**PROBLEM**
Copy the part of the Hanford article between "The huge landfill, located" and "covered with earth.", inclusive, and replace "aquifer" with "groundwater".
*** PASSAGE Section Begins ***
RICHLAND, Wash.(AP) -- A Hanford contractor has acknowledged that portable detectors gave erroneous information about plutonium concentrations in waste sent to a Hanford nuclear reservation landfill.

At least one package now at the landfill contains a higher level of plutonium than permitted, based on preliminary analysis, said Doug Sherwood of the Environmental Protection Agency.

He called the Fluor Hanford work "sloppy," and a Fluor Hanford spokeswoman agreed.

In a prepared statement, Fluor Hanford said Tuesday that two portable detectors used between May 1999 and May 2001 were incorrectly calibrated.

Thus errors were made in data provided to Bechtel Hanford about how much plutonium was present in packaged waste removed from the 233-S Plutonium Concentration Facility, currently being dismantled by Bechtel.

A total of 108 items -- such as pipes and valves -- sent to the landfill between February 2000 and April 2001 could have been affected by the inaccurate readings, said Todd Nelson of Bechtel.

The landfill, officially known as the Environmental Restoration Disposal Facility, can accept waste contaminated only up to a certain level with plutonium or other radioactive materials, Nelson said.

More severely contaminated material must be sent to a waste packaging facility and eventually to a plant in New Mexico.

The huge landfill, located in the center of the southcentral Washington reservation eight miles from the Columbia River and 200 feet above the aquifer, has accepted 3 million tons of low-level waste, U.S. Energy Department officials said. Some has already been covered with earth.

Sherwood said the landfill limit for waste acceptance is 100 nano-curies per gram of transuranic waste, a measure of radioactivity.

He said plutonium is one of the most radioactively toxic substances known to man and, under federal law, any higher concentrations must be buried 300 feet below the Earth's surface in salt at the Waste Isolation Pilot Project in New Mexico.

But he said the EPA is waiting for Fluor's recalculations to figure out the magnitude of the problem.

"We've made no decision on whether they need to exhume the material from the burial ground," Sherwood said. "We don't believe it's a big environmental issue but we do believe it clearly has the potential to violate our waste requirements.

"What we're more concerned about in the long run is making sure we use appropriate methods and have in place effective quality assurance measures to ensure that we don't make this mistake again."

He said the EPA is now checking all data on packages from the 233-S Facility before allowing shipments to the landfill.
*** PASSAGE Section Ends ***
*** AVAILABLE DATA Section Begins ***
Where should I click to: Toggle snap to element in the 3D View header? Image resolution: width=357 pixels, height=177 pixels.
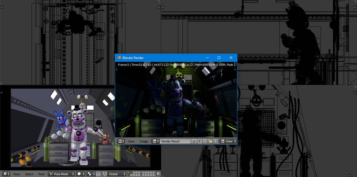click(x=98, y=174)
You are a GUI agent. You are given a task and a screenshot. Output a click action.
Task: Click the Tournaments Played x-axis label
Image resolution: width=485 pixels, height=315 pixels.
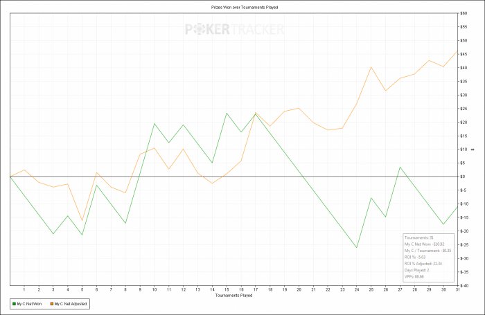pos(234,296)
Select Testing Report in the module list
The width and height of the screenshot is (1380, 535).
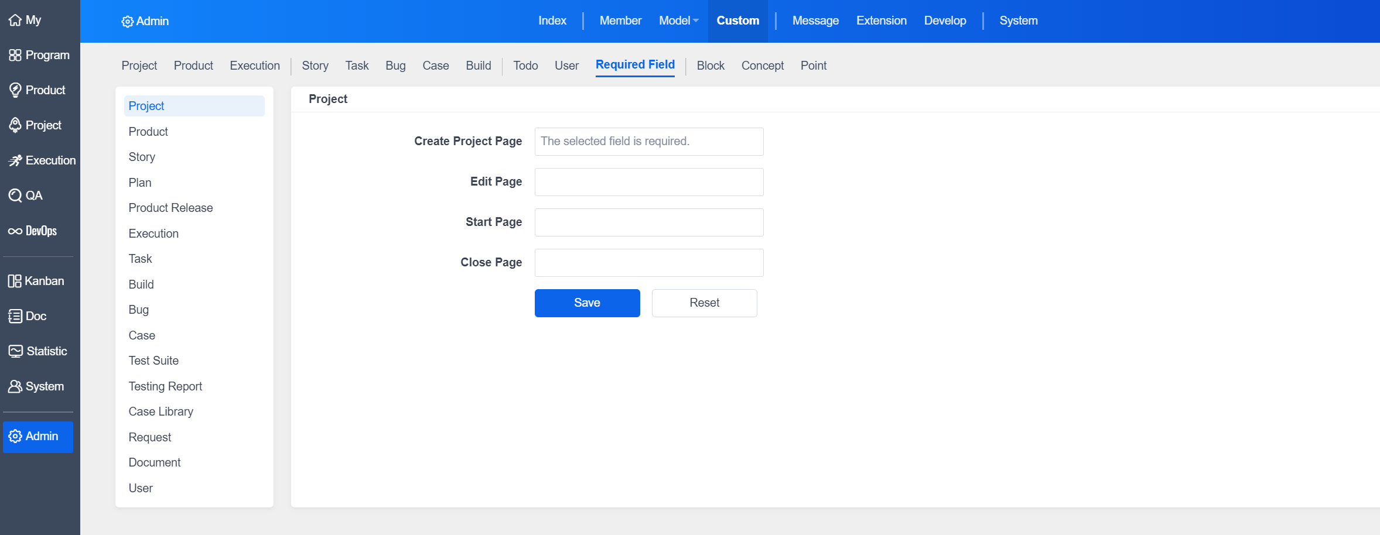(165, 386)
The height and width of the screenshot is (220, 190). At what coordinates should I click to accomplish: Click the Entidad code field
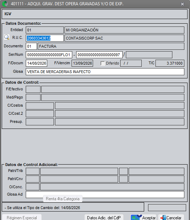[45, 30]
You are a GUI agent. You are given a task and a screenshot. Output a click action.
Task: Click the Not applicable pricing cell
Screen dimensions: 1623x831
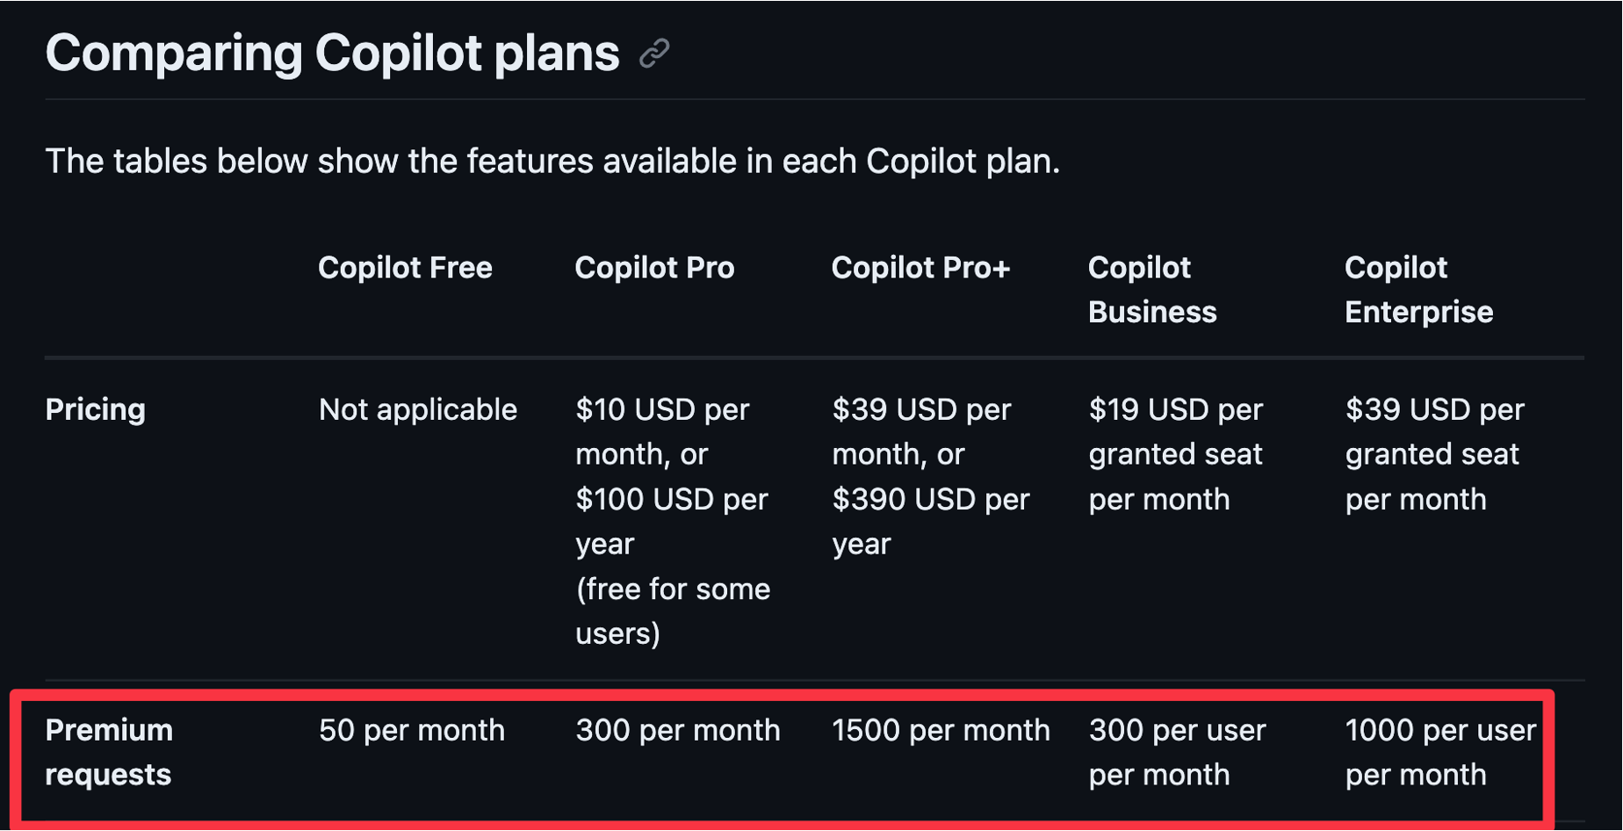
*** AVAILABLE DATA Section Ends ***
**EXERCISE OUTPUT**
The huge landfill, located in the center of the southcentral Washington reservation eight miles from the Columbia River and 200 feet above the groundwater, has accepted 3 million tons of low-level waste, U.S. Energy Department officials said. Some has already been covered with earth.